Text passage
· Features

Hot topic: Unpaid trial shifts, part two

MPs recently proposed banning unpaid trial shifts, after unions received complaints of people working eight-hour shifts without pay

Unpaid internships are similarly divisive, with some warning that they damage social mobility but others claiming they are the only way to gain experience in competitive fields. So is it ever ethical – or valuable – to ask people to work for free? Or is it time to end unpaid work?

Kulbir Shergill, head of inclusion at Grant Thornton UK, says:

"Having a wider, more diverse pool of talent leads to improved organisational performance, a better outcome for clients, and a more productive economy. At Grant Thornton we are committed to levelling access to our firm to people from every background and only offer paid internships to ensure that finances pose as little of a barrier as possible to gaining experience of and insight into our profession.

"For young people from lower socio-economic backgrounds doing an unpaid internship or not getting paid for their time is simply not an option, meaning there are careers and jobs that they are shut out from and a vast amount of talent is going untapped for business. If we want to create a vibrant economy with opportunity open to all, it’s time to end the practice of unpaid work."

Arwen Makin, senior solicitor at ESP Law, says:

"The legislation introducing the National Minimum Wage (NMW) was to further the very purpose of protecting the most vulnerable workers in society: those on the lowest pay.

"Ironically as the law currently stands, an even more vulnerable group is not protected – those who are unemployed and applying for jobs. This is because the NMW does not apply when someone is participating in a scheme ‘seeking or obtaining work’ or ‘designed to provide training, work experience or temporary work’. Some employers, particularly in the retail and hospitality sectors, have taken advantage of this loophole by offering unpaid ‘trial periods’ for whole days or sometimes weeks that – particularly if the chances of a job offer are minimal –simply amount to free labour.

"It is one thing if an individual is genuinely being assessed as part of a recruitment process but not actually working. If, however, real work is required and the employer is benefitting from this they should be prepared to foot the bill."

Directions
**a)** Repeat the passage from the piece on unpaid trial shifts word for word, starting with "Unpaid internships are" and going on through "into our profession.".
**b)** Answer these questions from the piece on unpaid trial shifts:
(i) What position does Kulbir Shergill hold at Grant Thornton UK?
(ii) How long were the unpaid shifts described in the complaints unions received?
(iii) Which two sectors does Arwen Makin name as having taken advantage of the loophole?
**c)** In one to three sentences, explain why the piece on unpaid trial shifts says unemployed people applying for jobs are not protected by the National Minimum Wage.

Source material
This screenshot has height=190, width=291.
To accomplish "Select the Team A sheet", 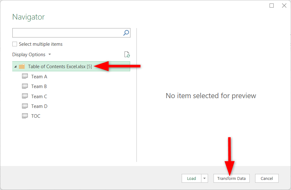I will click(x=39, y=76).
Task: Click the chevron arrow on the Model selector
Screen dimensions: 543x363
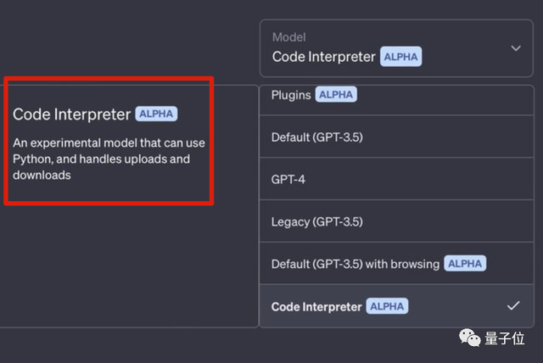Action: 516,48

Expected responses
**a)**
Unpaid internships are similarly divisive, with some warning that they damage social mobility but others claiming they are the only way to gain experience in competitive fields. So is it ever ethical – or valuable – to ask people to work for free? Or is it time to end unpaid work?

Kulbir Shergill, head of inclusion at Grant Thornton UK, says:

"Having a wider, more diverse pool of talent leads to improved organisational performance, a better outcome for clients, and a more productive economy. At Grant Thornton we are committed to levelling access to our firm to people from every background and only offer paid internships to ensure that finances pose as little of a barrier as possible to gaining experience of and insight into our profession.

**b)**
(i) Head of inclusion
(ii) Eight hours
(iii) Retail and hospitality

**c)** The National Minimum Wage does not apply when someone is taking part in a scheme "seeking or obtaining work" or one "designed to provide training, work experience or temporary work." Job applicants on unpaid trial periods fall under this exception.